Traditionell hat der Landesverband des Bundes der Vertriebenen (BdV) Rheinland-Pfalz auch in diesem Jahr zum Tag der Heimat geladen. Der Einladung folgten eine Vielzahl von prominenten Vertretern aus Politik und Gesellschaft sowie Vertreter der Landsmannschaften.
In seiner Festrede betonte Landesvorsitzender Tobias Meyer (Haßloch/Pfalz) die Bedeutung seines Verbandes für die Gegenwart und Zukunft: Schon seit Jahrzehnten erfüllten die Heimatvertriebenen die Aufgabe des Vermittlers und Brückenbauers zwischen den Regierungen in alter und neuer Heimat sowie zwischen den Deutschen in der Bundesrepublik und den in der Heimat verbliebenen deutschen Minderheiten.
Mit großer Sorge schaue man daher auf die neusten Entwicklungen in der Republik Polen, wo die deutsche Minderheit von der polnischen Zentralregierung eine beispiellose Diskriminierungswelle erfahren müsse. Der muttersprachliche Unterricht in deutscher Sprache werde systematisch gekürzt und somit der Minderheit die wichtigste kulturelle Grundlage genommen.
Während man beispielsweise seitens der ungarischen Regierung begriffen habe, dass die deutsche Minderheit eine Bereicherung für die ungarische Gesellschaft darstelle, die es finanziell und ideell zu unterstützen gelte, erlebe man in Polen eine nie zuvor dagewesene Unterdrückung der deutschen Minderheit.

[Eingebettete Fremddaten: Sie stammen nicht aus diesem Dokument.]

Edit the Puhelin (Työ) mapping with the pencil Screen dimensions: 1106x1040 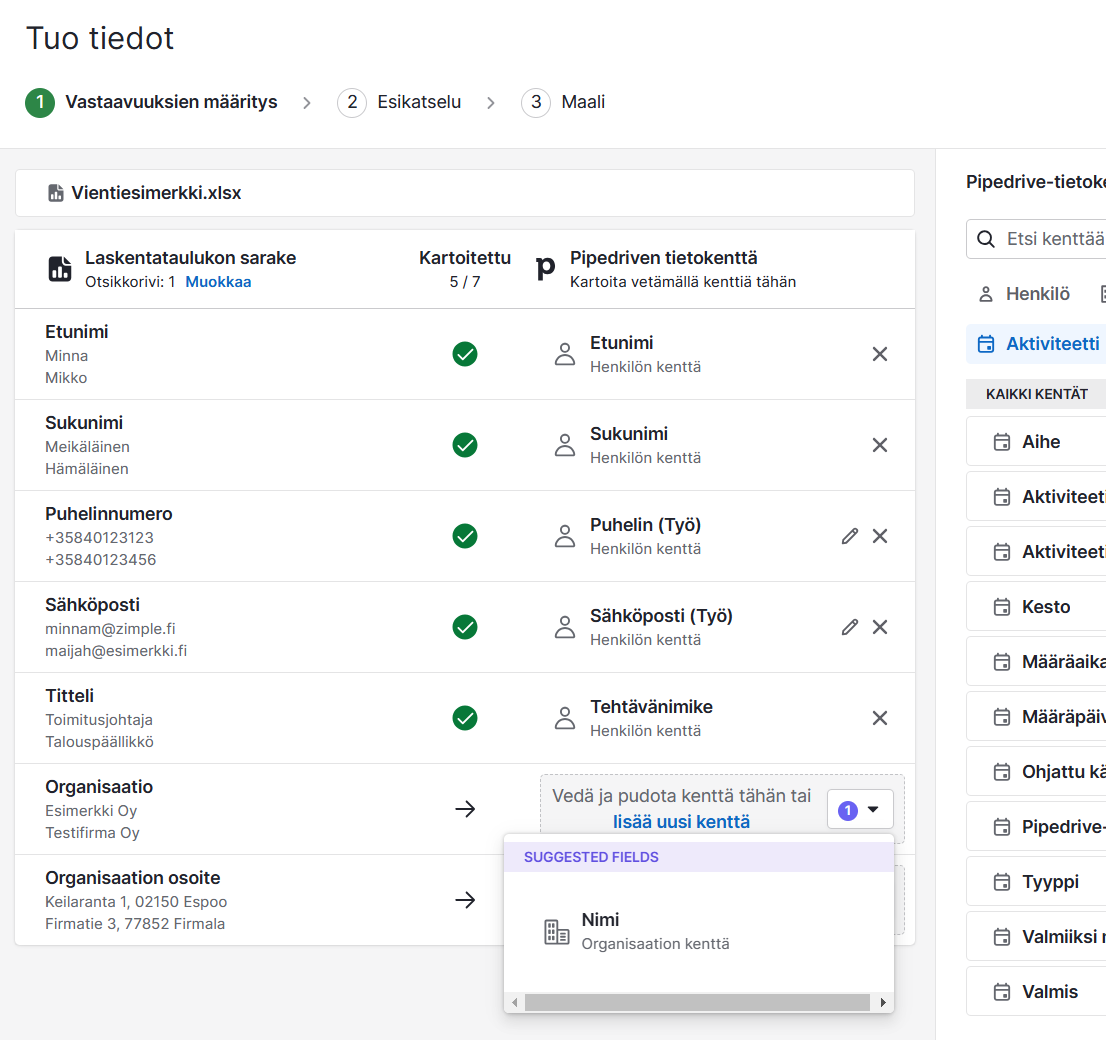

Zudem arbeite man mit Nachdruck an der ungerechten Rentenproblematik für Spätaussiedler. Vermehrt führe die derzeitige Praxis der Nichtanerkennung von sowjetischen Rentenansprüchen die Betroffenen in die Altersarmut, was der Lebensleistung der Spätaussiedler für die bundesdeutsche Gesellschaft nicht gerecht werde.
In seinem Grußwort dankte der Vorsitzende der CDU-Landtagsfraktion Gordon Schnieder dem Verband für sein vielseitiges Wirken und brachte seine Unterstützung für die Anliegen und Forderungen des BdV zum Ausdruck. Vor allem unterstütze er die Forderung nach einem hauptamtlichen Beauftragten der Landesregierung für Heimatvertriebene und Spätaussiedler, wie es ihn bereits in einer Vielzahl anderer Bundesländer gebe. Auch die Forderung des Verbands nach einer stärkeren Implementierung der Heimatvertriebenen- und Spätaussiedlerproblematik in die schulischen Lehrpläne unterstrich Schnieder für seine Fraktion.
Umrahmt wurde die Feierstunde von Lied- und Tanzbeiträgen der Landsmannschaft der Deutschen aus Russland: Eine Tanzgruppe aus Kaiserslautern präsentierte einen bunten Strauß an internationalen Tänzen, der Chor „Taliza“ erfreute mit russlanddeutschem Liedgut.